Milyonlar Barışın Arkasında Olmalı

KÖŞE YAZISI

Kızıltepe’de öldürülen PKK’li Mizgin Karageçili’nin Urfa’da defnedilmesi esnasında çıkan olaylarda bir gösterici ile bir polis arasında bir diyalog yaşandı. Özetle o diyalogda bir gösterici polise “benim arkamda milyonlar, sen kimsin!” gibi bir cümle sarf ettikten sonra polis de “Benim arkamda 75 milyon var, ben devletim” şeklinde yanıt verdi. Aslında buna benzer diyaloglar daha önce başka şehirlerde de yaşanmıştı.

 

Her iki cümle de güç gösterisinin bir ifadesi, çatışmayı, savaşı çağrıştırmaktadır. Tabii bu gibi cümleler hem bir anlayışın dışa vurumu hem de uzun bir süredir devam etmekte olan çatışma sürecinin psikolojik bir biçimi olmalı.

Esasen her iki cümlenin sahibi de gerçek dışı konuşuyor; zira milyonlar çatışmayı, savaşmayı istemiyor; milyonlar barışı istiyor.

“Vatanı böldürmeyeceğiz” diyerek çatışan o polisin ailesi de “Türkiyeleşeceğiz” diyen o göstericinin ailesi de barışı istiyor. Her ikisinin ailesi de çocuklarının sağ-salim akşamları eve gelmesini dört gözle bekliyor. Onları savaştıran ve çatıştıran zihniyetin arkasında kimsecik yok. Milyonlar barış, huzur ve sükunet istemektedir.

Milyonlar Suriye, Mısır gibi olmak istememektedir. Milyonlar Tunus, yemen gibi olmak istememektedir. Milyonlar dostça, kardeşçe, komşuca yan yana ve bir arada yaşamak istemektedir.

Milyonlar size oy verirken çatışma ve savaş politikalarını uygulamanız için oy vermiyor. Milyonlar birbirinize en “ağır” sözcüklerle birbirinize hakaret etmek için oy vermiyor. Milyonlar memlekette gerilim ortamı yaratmanız için oy vermiyor. Milyonlar algı ve yalana dayalı politika ve söylemler geliştirmeniz için oy vermiyor. Milyonlar sizin yapay sorunlarınızla ilgilenmek istemiyor.

Ama siz öyle algı yaratıyorsunuz ki, milyonlar sizinle ilgilenmek zorunda kalıyor.

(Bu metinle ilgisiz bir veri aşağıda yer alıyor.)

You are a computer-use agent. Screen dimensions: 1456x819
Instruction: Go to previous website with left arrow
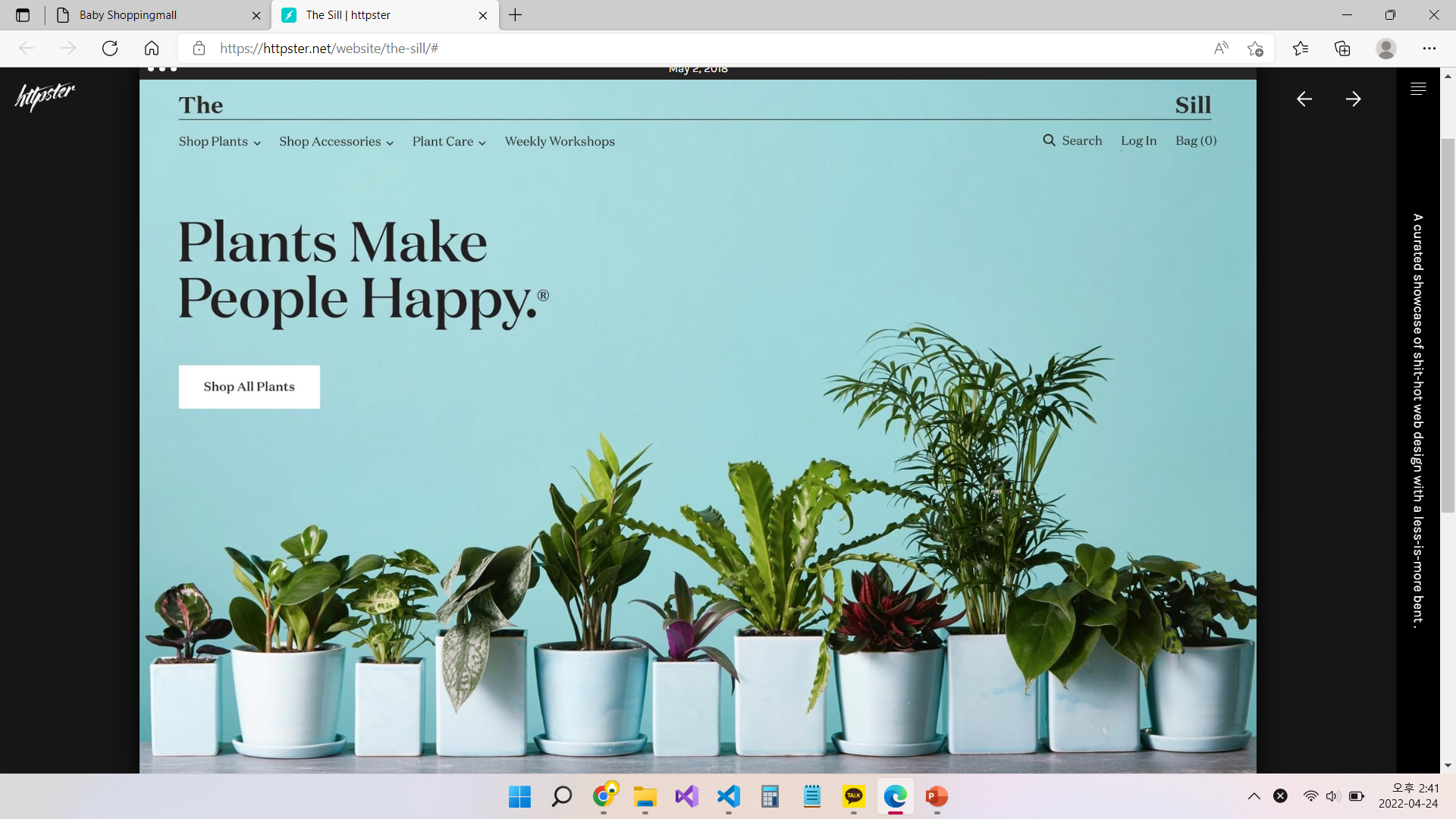(x=1304, y=99)
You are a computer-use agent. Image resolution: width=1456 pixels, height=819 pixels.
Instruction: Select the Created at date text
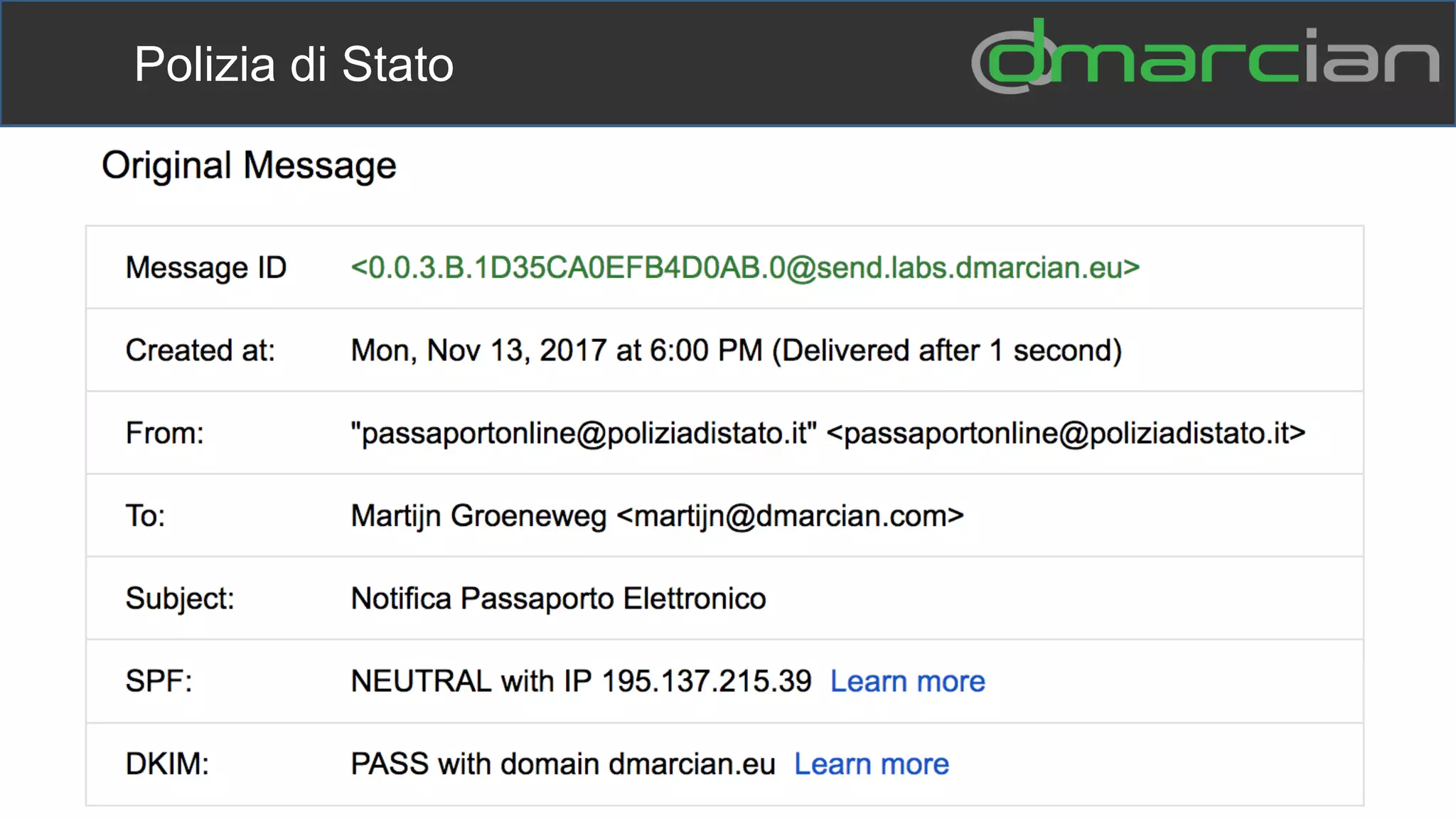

Ama siz öyle gerilimli bir dil kullanıyorsunuz ki milyonların kafasını karıştırıyorsunuz.

Ama siz öyle birbirinize hakaretler ediyorsunuz ki milyonlar hakaretin ne demek olduğunu öğrenmek zorunda kalıyor.

Ne yazık ki yandaş ve bağdaş medya ayaklarınız sizin bu yaptıklarınızı halka sunuyor. Kimi medya mensubu bunu “vatan böldürtmeme” uğruna, kimi medya mensubu bunu “özgürlük” adına yaptığını iddia ediyor. Ancak her iki medya zihniyeti halka yani milyonlara yalan söylediğini çok iyi biliyor.

Sizler sıkıştıkça topu halka atıyorsunuz, halk böyle istedi diye…Halka hangi yöntemle gittiniz de halk böyle istedi diye iddia ediyorsunuz?

Topu halka atmak bir bakıma topu taca atmak demektir. Ama halk artık taç atışının da kırmızı kartın da ne demek olduğunu biliyor. Halk bu tavrını seçmen olarak seçimlerde ortaya koyuyor.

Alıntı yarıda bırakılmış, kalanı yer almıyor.